First of all, I didn't thumb down any of your answers. If you agree with me then fine, if you don't then great. I don't want to force my opinion on you- your personal view is up to you and I respect that. I would never thumb down an answer which disagreed with my view in the question.
=========*Why I brought it up in the first place*=========
When I read it I felt... like someone had dimmed the spotlight that I had pointing at the pedestal that I have them put up on. I look up to them for many reasons even though they aren't trying to be role models. When people make mean comments about me liking the music I like or something else about me or my friends I think 'screw it, I'm not backing down and hiding who I am just because someone else doesn't like it!' and thats something that I didn't used to be able to do before I was inspired by TH.
I can't speak for everyone, but I think it's a bit bad that Georg would say that when he has a girlfriend who was gonna read it. Especially when he has fangirls who *would actually do it* even if it was a joke... I don't think it was very respectful to her to say that.
As for Bill, I don't know him personally but I see the good in people until I'm proved wrong and I felt a bit disappointed. Not in him as a person but because my mental image of someone who I look up to had been distorted. It's just a bit sad for me to consider that Bill acted like that. I guess everyone makes mistakes.
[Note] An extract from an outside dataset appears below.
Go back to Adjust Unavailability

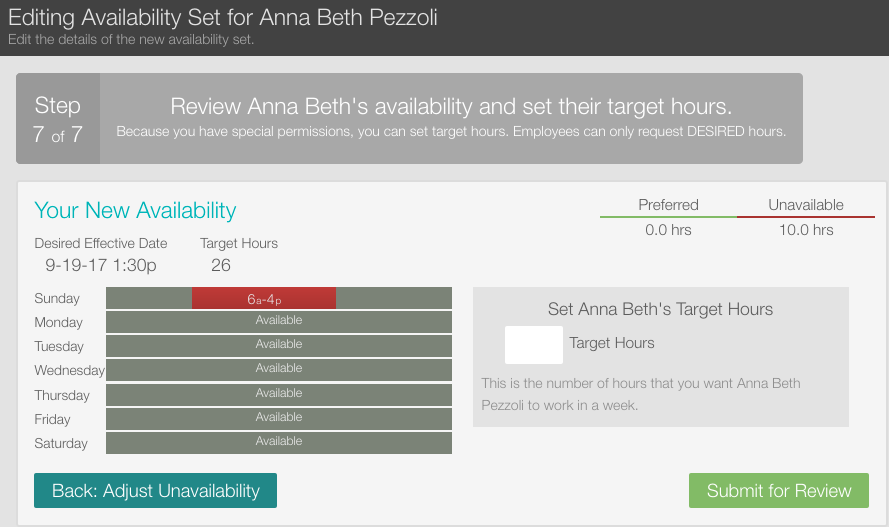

Of course I still think he is awesome. I just think that he is a bit less like the 'nice boy' personality image... if you know what I mean?
There was something else that Tokio Mum mentioned that we had talked about before, in an interview Bill said something that sounded like it was coming from a different person. It was sexual so I'm not going to bring it up here but it's just hard for me to compare the person who I look up to, to someone who did a really diva-ish thing.
I've been feeling really down and stuff recently and every small thing that happens feels like a black hole. I don't know why but I just feel really sad and secluded and that's why this was a big deal to me. You can read the interview here if you haven't seen it: http://tokiohotelnetwork.com/bill-drew-a...
Some of the answers felt like they were shouting at me :( I'm sure you didn't mean it that way but I thought I should explain either way. I'm just going through a bad time and that upset me. So yeah. I'll never know the real Bill, only the Bill I imagine but the real Bill isn't perfect:
"People have a picture of us which is completely different from our reality. It is the world of appearance. But it is normal that show business gives a certain illusion. It is in fact what people want to see. The public does not imagine that behind the bright and magnificent stage there is a behind the scenes side, where things are not necessarily pretty. As for our life, our fans have to understand that reality differs and sometimes, we are there to explain to them this reality."
POLL: What song cheers you up when you feel down? Mine is Hey we're gonna be alright by the Jonas Brothers.